**Work to complete**.
In the entries below, find the lines that contain the word "agent" and copy them.

**Source information**.
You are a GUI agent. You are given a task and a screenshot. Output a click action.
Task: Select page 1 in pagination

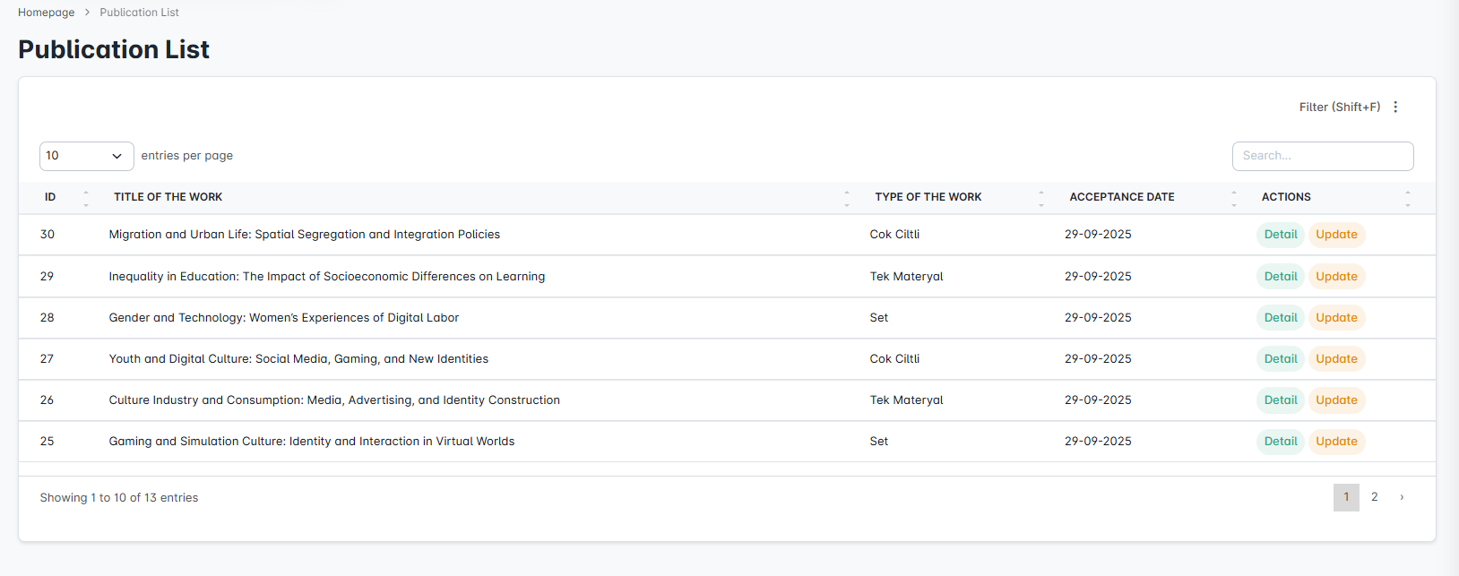1345,497
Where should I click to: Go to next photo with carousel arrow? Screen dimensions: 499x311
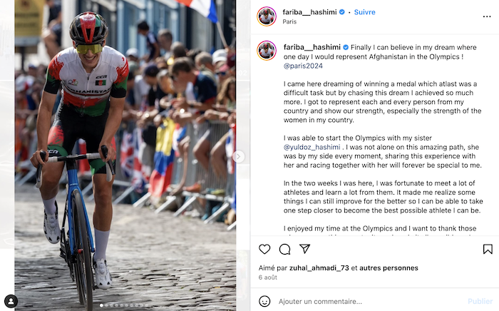tap(238, 157)
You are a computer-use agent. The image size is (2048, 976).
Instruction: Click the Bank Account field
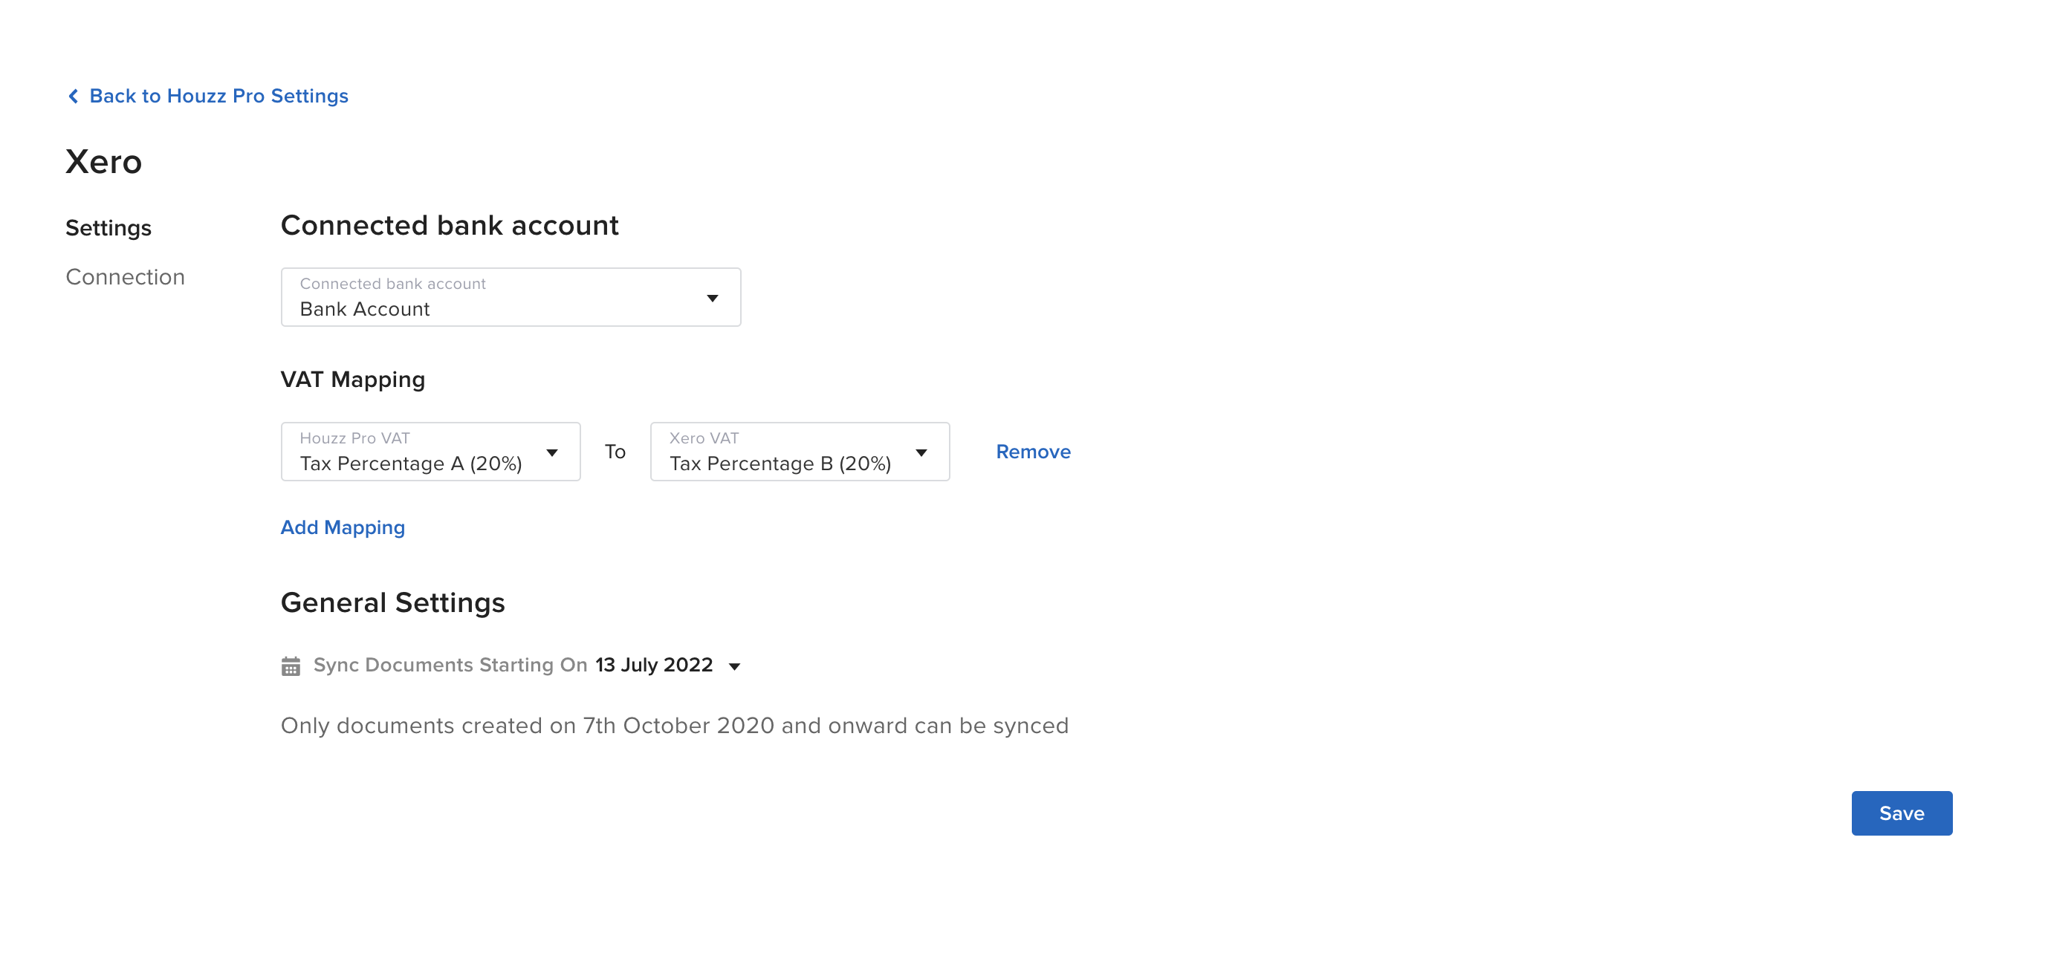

**Result for this task**.
You are a GUI agent. You are given a task and a screenshot. Output a click action.
You are a computer-use agent. The image size is (2048, 976).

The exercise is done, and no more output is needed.